Friday, August 11, 2006
COVERING IT: Classic Golden Age Comic Book Covers, Part II.
These three classic covers of Tales From The Crypt, all drawn by editor/artist Al Feldstein, form a terrifying triptych of living guys and living dead guys.
These sent shivers through readers encountering these comic books for the first time in the early 1950s. They sent shivers of pleasure through me when I saw them for the first time ten years after their original publication. "These are neat-o," I thought, in my own unoriginal but expressive adolescent way.
Click here for full-size image. (204K)
Two of these covers (#22 and #23) are from my collection, and #24 is taken from the Internet. I was impressed by the lead story in #23, written and drawn by Feldstein, called "Reflection of Death." I first saw it in a Ballantine paperback reprint in 1964. The story embodies (get it? bodies?) those elements which brought EC Comics fame and infamy: graphic images of rotting corpses, lurching around in a grotesque parody of life. Booo-hahaha! I loved it then, I love it now.
Click here for full-size image. (217K)
Of the three covers, #24 seems to be the weakest, and not because of the drawing, which is typical Feldstein, straight to the point. Even though his figures were stiff (and his stiffs were figures!) his sense of design and graphic simplicity, with bold inking, made his covers stand out on the crowded newsstands. No, the reason I think it's the weakest is because when examining the cover, even when factoring in the you're-never-gonna-see-this-in-real-life sight of a corpse hauling a guy into a pool of quicksand, the victim isn't fighting back.

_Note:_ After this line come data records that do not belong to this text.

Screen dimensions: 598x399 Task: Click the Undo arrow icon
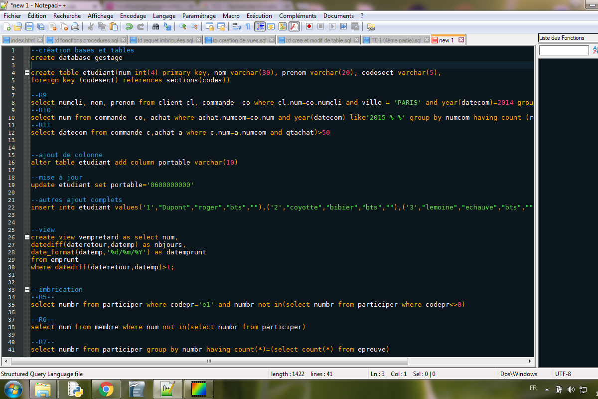click(129, 26)
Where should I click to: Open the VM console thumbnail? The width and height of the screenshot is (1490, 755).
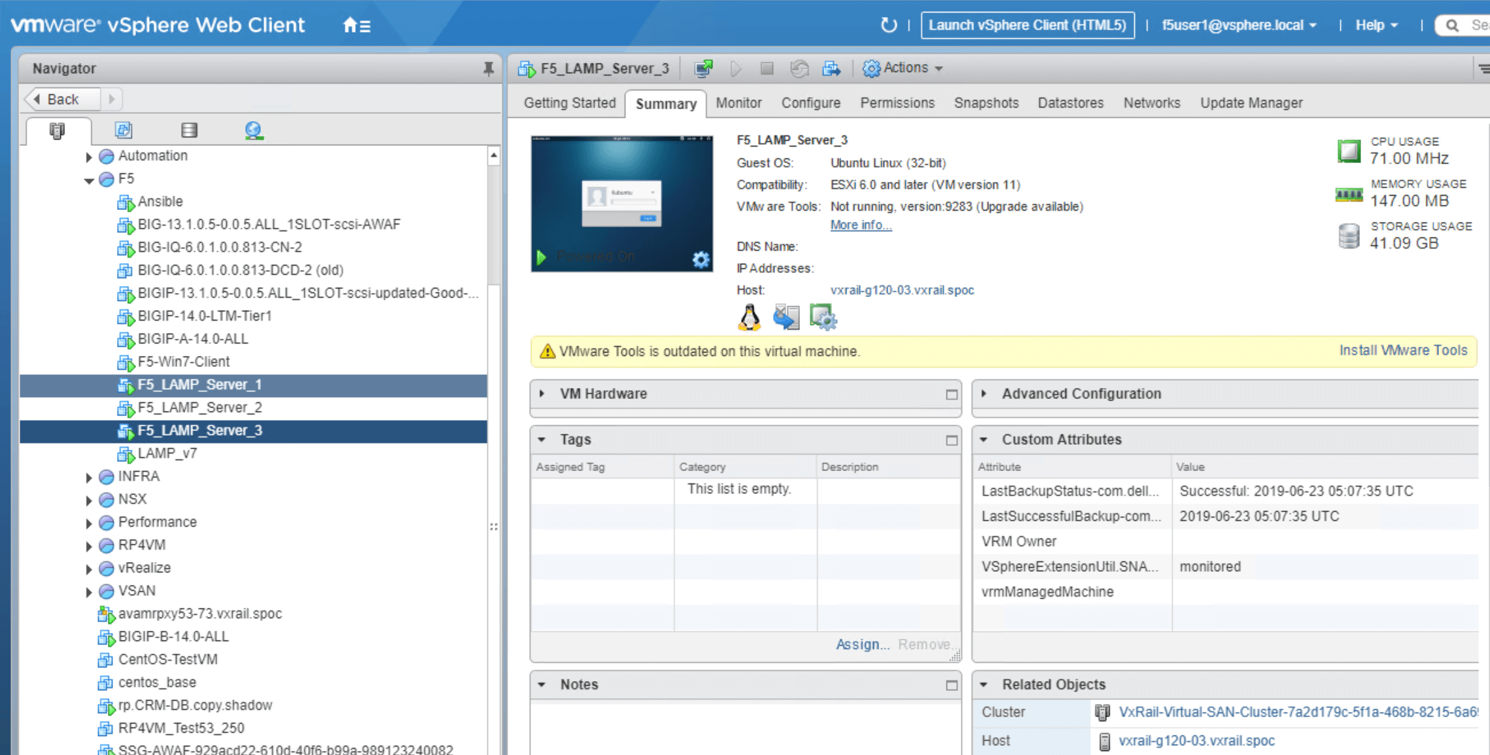point(621,203)
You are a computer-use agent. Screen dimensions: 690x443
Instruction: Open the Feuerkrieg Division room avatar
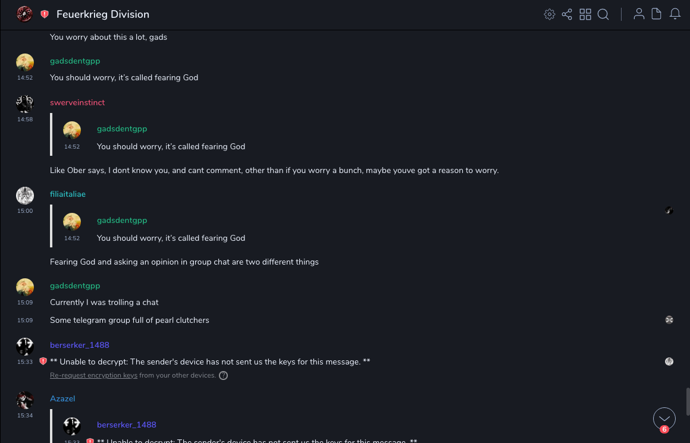(24, 14)
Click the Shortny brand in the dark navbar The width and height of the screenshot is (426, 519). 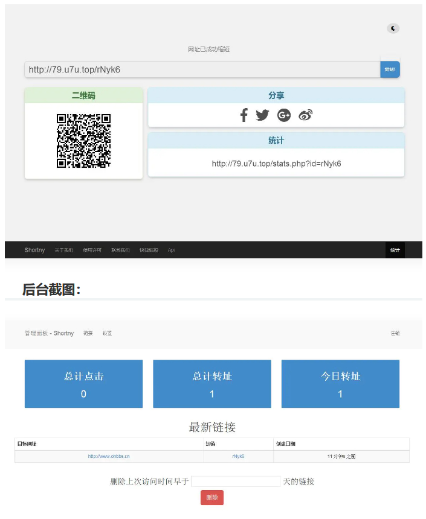(34, 250)
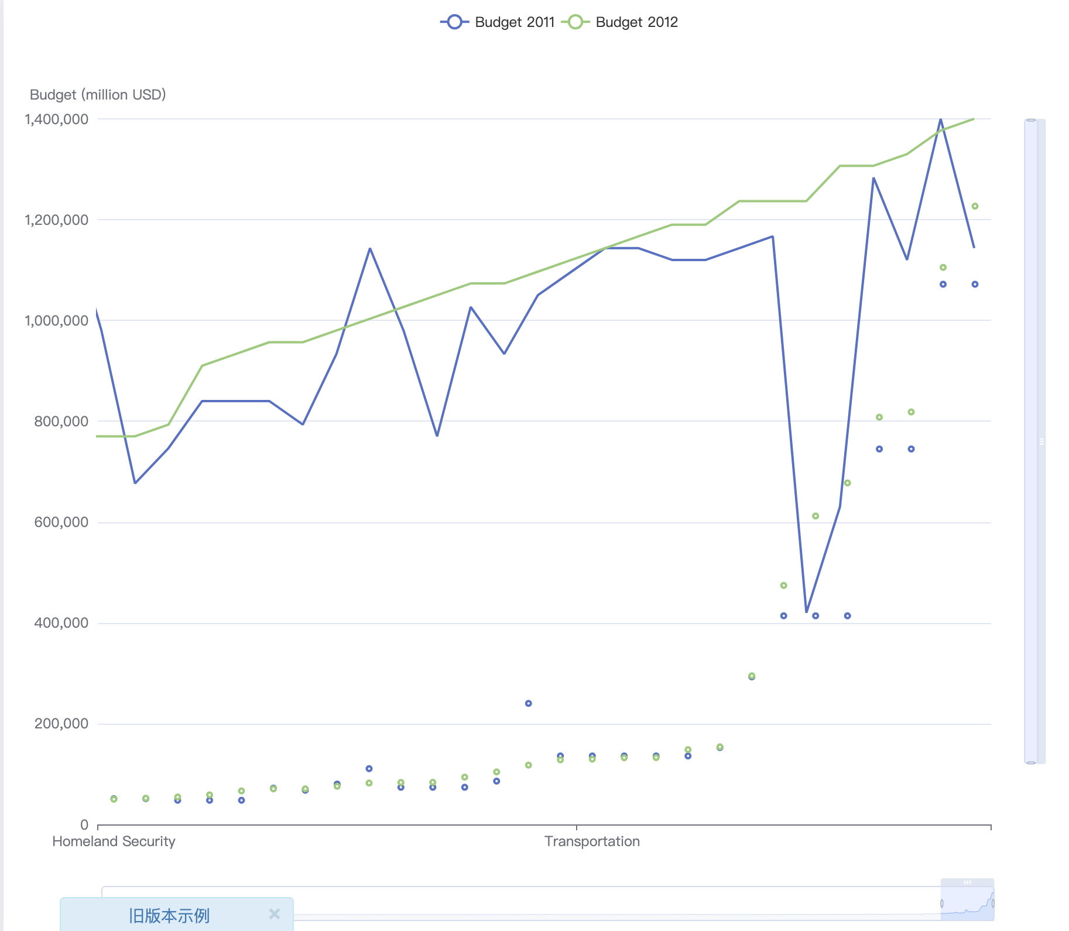Toggle the Budget 2012 legend series
This screenshot has height=931, width=1069.
619,22
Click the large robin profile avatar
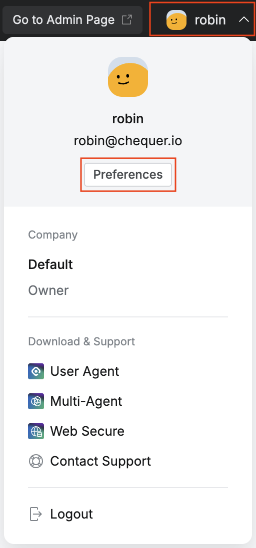Image resolution: width=256 pixels, height=548 pixels. point(128,77)
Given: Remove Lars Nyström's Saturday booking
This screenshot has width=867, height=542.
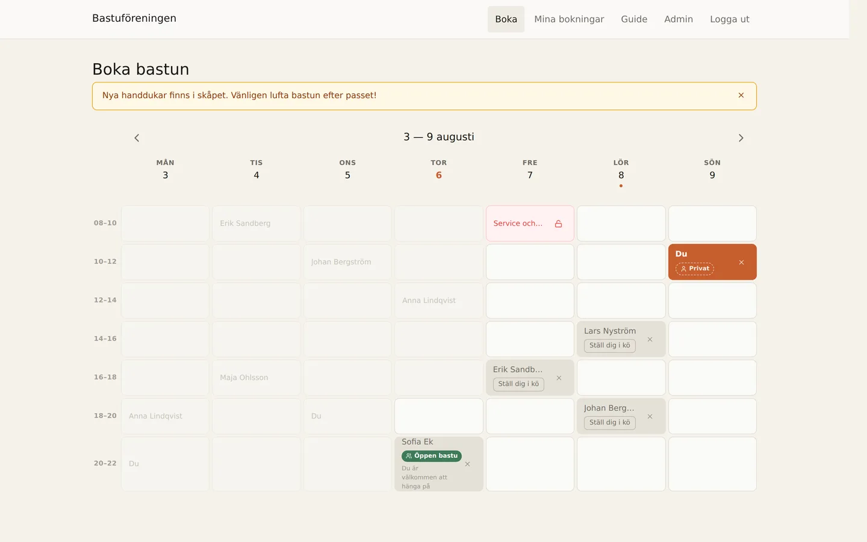Looking at the screenshot, I should pyautogui.click(x=650, y=339).
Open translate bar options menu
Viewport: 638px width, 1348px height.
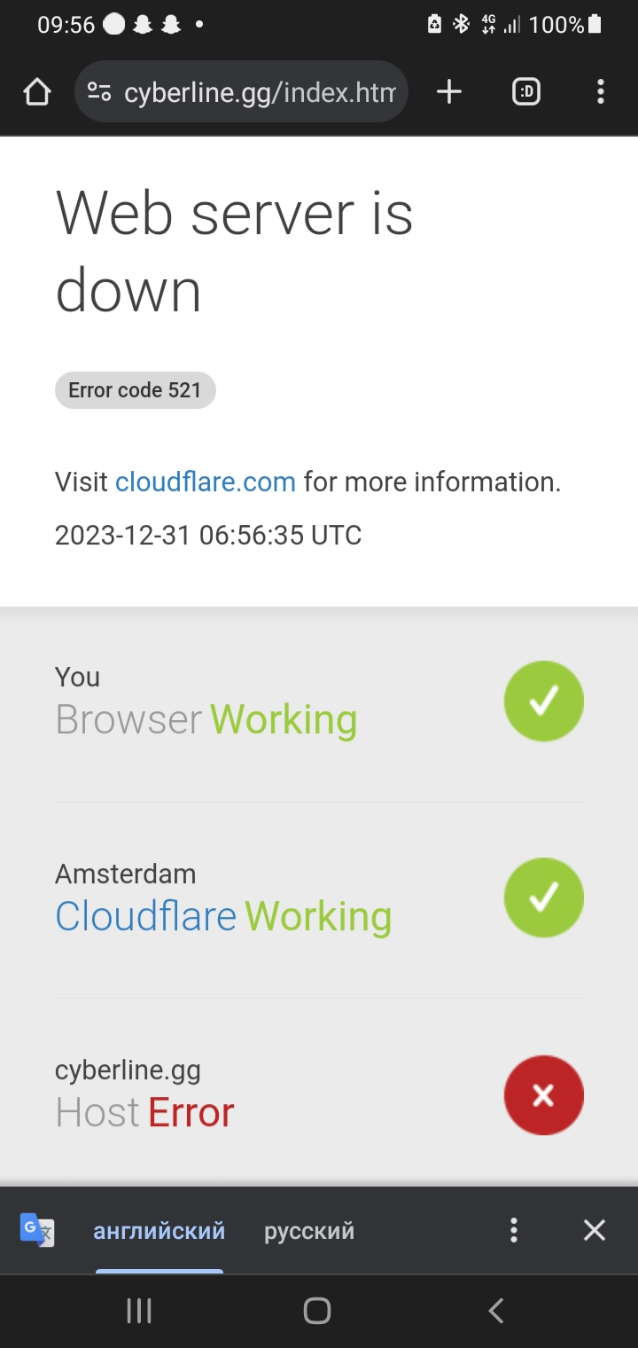click(513, 1230)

Click here for full-size image. (182K)
I don't know about you, but if some raggedy, stinking, rotting corpse was somehow brought to life and dragging me into a quagmire I'd be fighting back, with whatever means possible! I'd be scratching, kicking, punching and the whole time screaming like a little girl. I sure wouldn't have a neat suit and a tie that's still straight. By the time some zombie got me into the swamp we'd both be the worse for wear. I ain't going down without a fight, not even with a walking dead guy whose muscles have probably decomposed along with most of the rest of him.
Ah, but this is an EC COMIC, you say, and that excuses a lot. In EC Comics the writing was usually good enough, the plots compelling enough, the artwork sensational enough, that the reader would be sucked right into the fantasy. The best horror stories don't have to be probable, just carry their own kind of internal logic. It's kind of a satisfying fantasy, really--vengeance after death, that is--but it's available only in comic book stories like these. So once you get past that you can accept these stories as little cautionary tales, preaching to the readers in their own gruesome way that evil will be answered by evil. An eye-for-an-eye was never truer than in an EC Comic, where justice was done, even from beyond the grave.
Tuesday, August 08, 2006
Don't Bury Me Deep
There's no room for subtlety in a 7-page comic book story, and especially no subtlety in a horror comic book story. Since the lead character is most likely going to get it in the end, it has to be made immediately known to the reader that whatever vengeance--from another character, or even from beyond the grave--is visited upon him, the butthead really deserves it.
"Don't Bury Me Deep" fits right into that category of horror story. It's drawn by Bill Everett, longtime stalwart of the Timely/Atlas Comics line, creator of Sub-Mariner, and illustrator of many a spooky tale for these Stan Lee edited books. It's from Adventures Into Weird Worlds #5.
Since "Don't Bury Me Deep" is about an undertaker, I hope you'll dig it. Har har har.